Adult sibling loss

By Dr. Batya L. Ludman, Psy.D., FT · Published July 18, 2008

Imagine one of your worst nightmares. It's the middle of the night and the telephone rings. You answer with trepidation wondering if something happened to an elderly parent, hoping against all odds that it is a wrong number, and you're shaken to hear that your brother just passed away.

Since most of us don't entertain this thought unless a sibling has been unwell, we're rarely prepared for that voice on the other end of the line. How can it be, you wonder, as he seemed fine the last time you spoke? How can it be when there are just a few years difference between you?

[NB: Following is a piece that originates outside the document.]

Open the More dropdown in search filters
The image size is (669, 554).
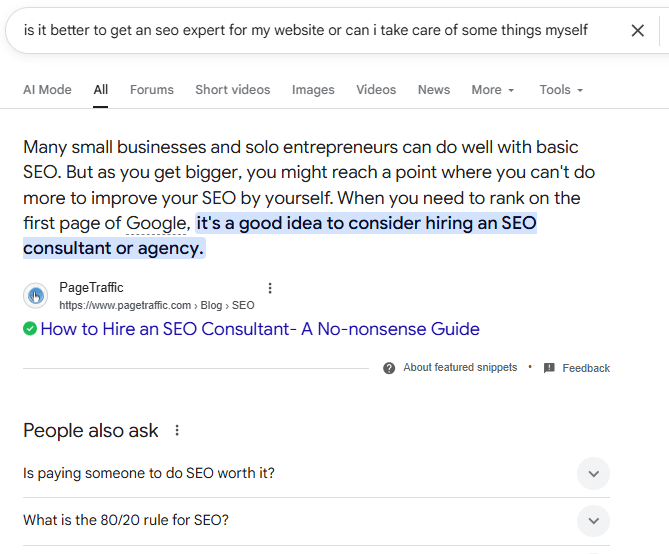493,90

There is never a good or convenient time to die and more often than not there's unfinished business that may or may not have been dealt with. It's for this reason, among others, that I take this opportunity to encourage people who, for whatever reason, are not on good terms with their loved ones, to find a way to make peace before it is too late.

Losing an adult sibling, while not at all uncommon, may still come as a surprise and for many may feel quite premature. Society surprisingly tends to be far kinder and more understanding if you lose a child, a marriage partner or parent rather than a sibling. "It's just a brother" may not actually be stated, but it is often thought by those who suggest that grieving seems longer or more intense than one might "expect" and it's time to move on.

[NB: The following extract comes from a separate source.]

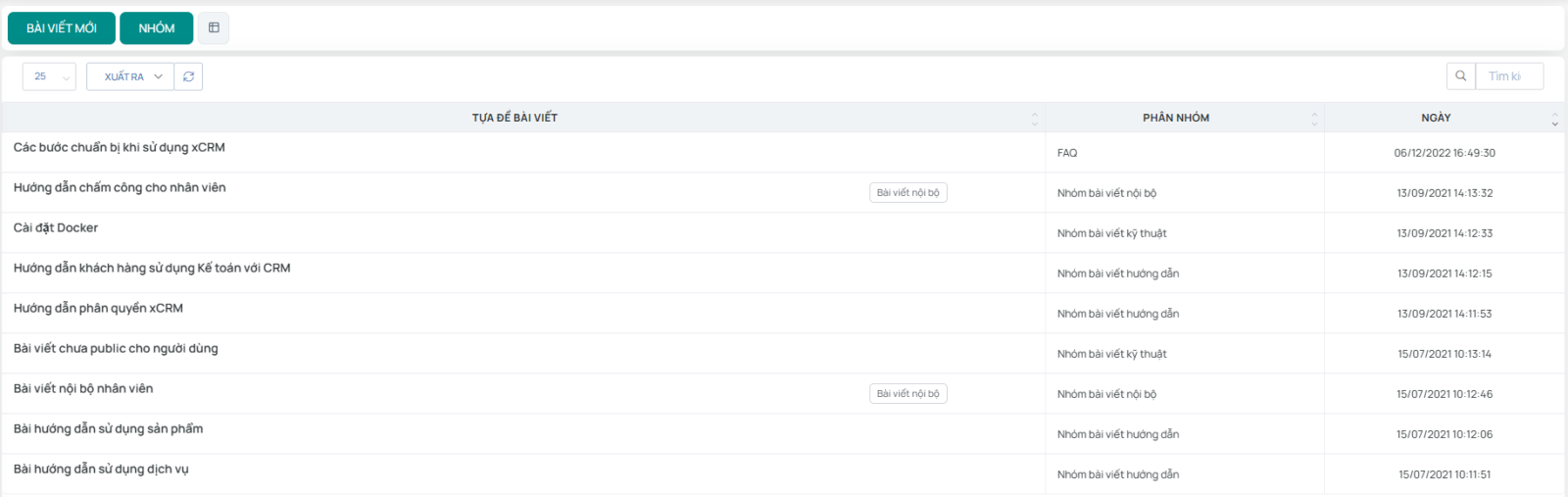Viewport: 1568px width, 497px height.
Task: Open article Các bước chuẩn bị khi sử dụng xCRM
Action: pyautogui.click(x=120, y=148)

While Judaism acknowledges this as one of the major eight losses for whom one sits shiva, it is nonetheless seen by many as relatively insignificant. While this may indeed be true for some, others find the loss devastating. This major upheaval may lead to a reevaluation of one's own life in addition to the one they just lost.

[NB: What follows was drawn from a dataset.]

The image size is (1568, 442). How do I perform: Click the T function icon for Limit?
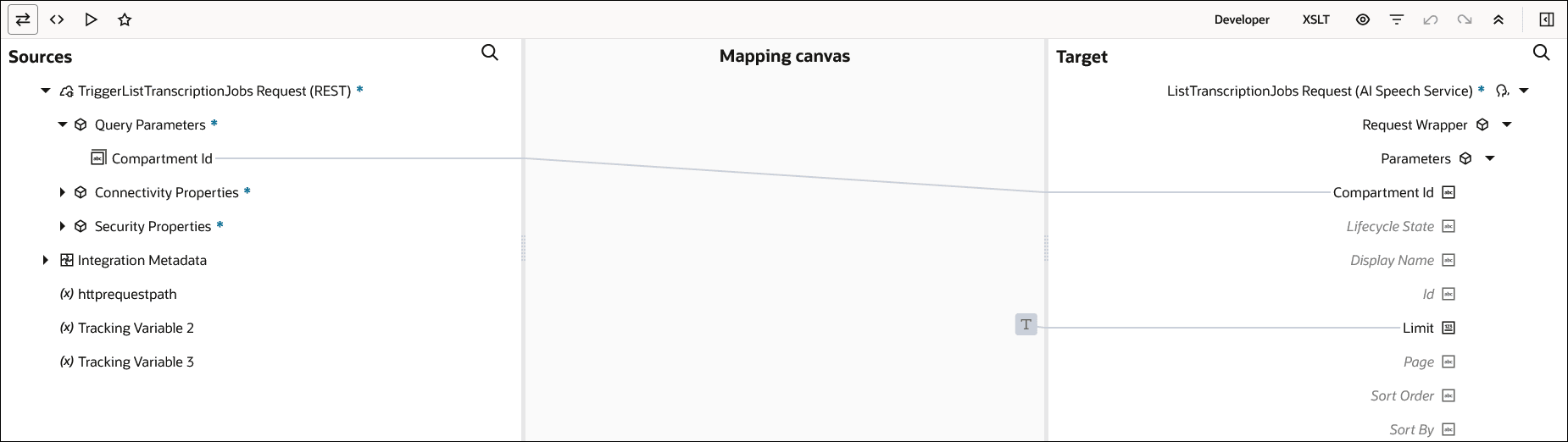[1026, 324]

The surprise aspect of any death can make it far more difficult for loved ones to comprehend what happened. A fatal car accident, a sudden illness, a suicide, a traumatic or violent death can leave survivors in shock as they attempt with great difficulty to try and pick up the pieces of a life so quickly shattered. This is made all that much harder when one is given the impression that after a week, all should simply return to "normal" or the way it once was. Unfortunately, it doesn't happen that way.

This column has been written in part because in any given week, I'm often told that someone recently lost a brother or sister. Today alone, I was informed of two sibling deaths. For one, the sibling was older and ill for a long time. For the other, a sibling in their 30s was killed suddenly.

While most of us have siblings, we often don't appreciate the complex nature of our relationship with them, often taking it for granted until the sibling bond unravels. Upon hearing about the death of a sibling, especially when separated by a great distance, the initial reaction is often shock and disbelief. If attempting to fly back to their old "home" there's often chaos and confusion as speed becomes all important. One may feel isolated there, and yet in one's own home there may be a strange feeling to have visitors who never even knew the deceased there. If the deceased died as a result of risk-taking behavior, there may be little support or acknowledgement of the loss, which in itself adds additional pain.

While losing a sibling involves many of the same physical, emotional, social and spiritual issues one faces as when dealing with other deaths, there are a few aspects which are unique. How one copes is often dependent on how their sibling died, how close they were both as children and as adults, the makeup of their nuclear family, the history of previous losses and how they were handled, how well one communicates within the family, both before and after the death, and the timing and meaning around the death.

When a sibling dies, one's role within the family changes almost immediately and positions get reshuffled and redefined. Perhaps now, for instance, one becomes the oldest living child and may have new and sole responsibility for care-giving of parents, other siblings, finances, business, etc. Parents, other siblings and other members of the family also undergo a period of reorganization and change. This may result in unexpected feelings of sadness, numbness or anger for everyone.

In addition to all of these raw emotions, if one never thought much about one's own mortality before, this certainly brings the issues a lot closer to home and forces one to face various health issues that up to now were either nonexistent or could be ignored.

Losing a sibling often takes one on a journey one can neither prepare for nor anticipate. Family begins to take on new meaning, which in itself can be painful, as old ties get severed and new relationships develop. When an adult dies and leaves his aging parents behind, a sibling is often left to discover that in his own grief he is also expected to help his parents in their loss.

Finally, the sibling bond derives its strength in part as a result of a shared and meaningful history. It's a connection based on blood, emotional support from the time one is young, shared dreams and a relationship that continues long after both people leave home. Aside from parents, this is the person one knows the longest. As a result, the loss of an adult sibling can tear at the very fabric of one's existence.

As one both recognizes and attempts to cope with the loss of a very dear friend and move into the future with a new current reality, one hopes to find strength to create the memories that will enable one to appreciate the special bond that was once shared. Some days will be easier than others, but the sibling's special qualities, his or her gifts that he gave to others, the special moments they once shared, can now be transmitted to a future generation. How one makes sense of this loss and finds meaning will be a reflection of the nature of this bond. With loss comes growth that may never have happened otherwise. One can thank their sister or brother for this opportunity as one moves slowly forward in life.